HOW TO COMPLETE THIS TASK:
Answer these questions from the post on healthcare spending:
1. For how many straight years does the chart show healthcare spending rising with income?
2. Which actors has the market allowed to charge much higher rates than the rest of the world?
3. What combination makes the yearly cost of healthcare fuzzier in the United States?

DOCUMENT SECTION:
________________________
Austin Frakt posts the chart on the right today, which shows healthcare spending as a function of GDP. The line is ramrod straight, which basically says that for 80 straight years, the more money we make, the more we spend on healthcare. Austin suggests there’s a lesson here:
If, by action of politicians or the market, the health care spending curve is not bent, one might argue that this reflects our collective desire, our revealed preference. The history of health care spending in the US is consistent with the hypothesis that we view health care as a luxury good, one on which we spend more of our wealth as that wealth grows….The great question [this chart] suggests to me is that if health is a luxury good, why should we expect the health spending trajectory to change?
Roughly speaking, I think this is correct. Our level of healthcare spending is higher than in other countries because we have less government control over pricing and the market has allowed various actors (doctors, hospitals, insurance companies, pharmaceutical companies) to charge much higher rates than the rest of the world does. However, the growth of healthcare spending in the United States isn’t wildly different from other advanced countries. What this says to me is that virtually everywhere on earth, when people make more money the first thing they want to spend it on is more and better healthcare. Collectively, whether via the market or via the political process, we’ve spoken loud and clear.
This will stop only when, collectively, we finally decide we’re not getting enough extra benefit for the extra money we’re spending. National healthcare systems have a built-in advantage on this score, since at least they make it fairly obvious to taxpayers just how much more they’re being asked to pony up each year. In the United States this number is much fuzzier, since it’s a combination of higher taxes, smaller pay increases at work, and rising copays.
Still, either way, healthcare costs aren’t rising because we lack discipline or because we’re stupid or anything like that. They’re rising because we want more healthcare and, so far, despite all our bitching, we obviously feel that what we’re getting is worth the price. That’s starting to change a little bit, I think — thus the modest cost controls in PPACA — but only a little. Eventually it will change more, and only when that happens will we have any real chance of getting healthcare costs under control.
________________________
DATA EXTRACT:
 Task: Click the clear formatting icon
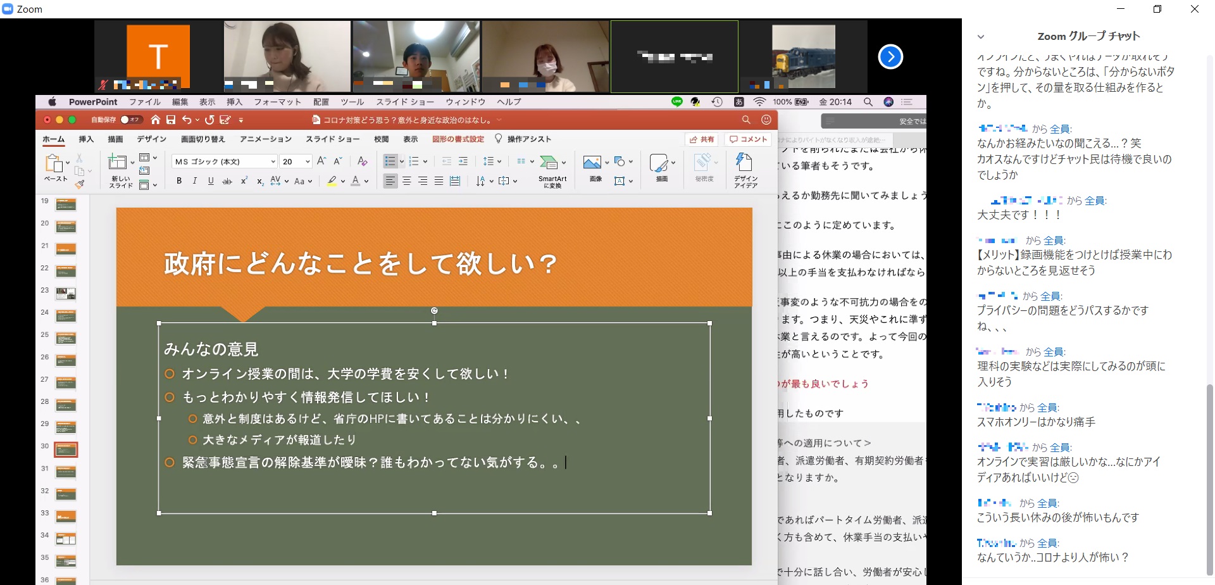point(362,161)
________________________
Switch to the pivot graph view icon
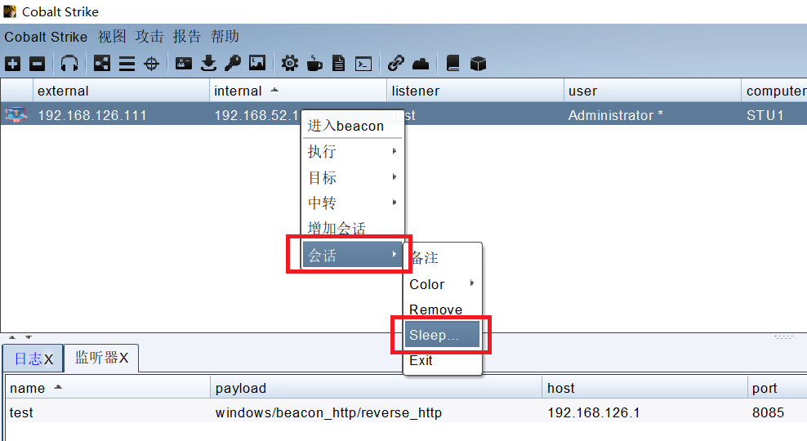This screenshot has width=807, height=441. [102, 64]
________________________
YOUR SOLUTION:
1. 80 years.
2. Doctors, hospitals, insurance companies, and pharmaceutical companies.
3. Higher taxes, smaller pay increases at work, and rising copays.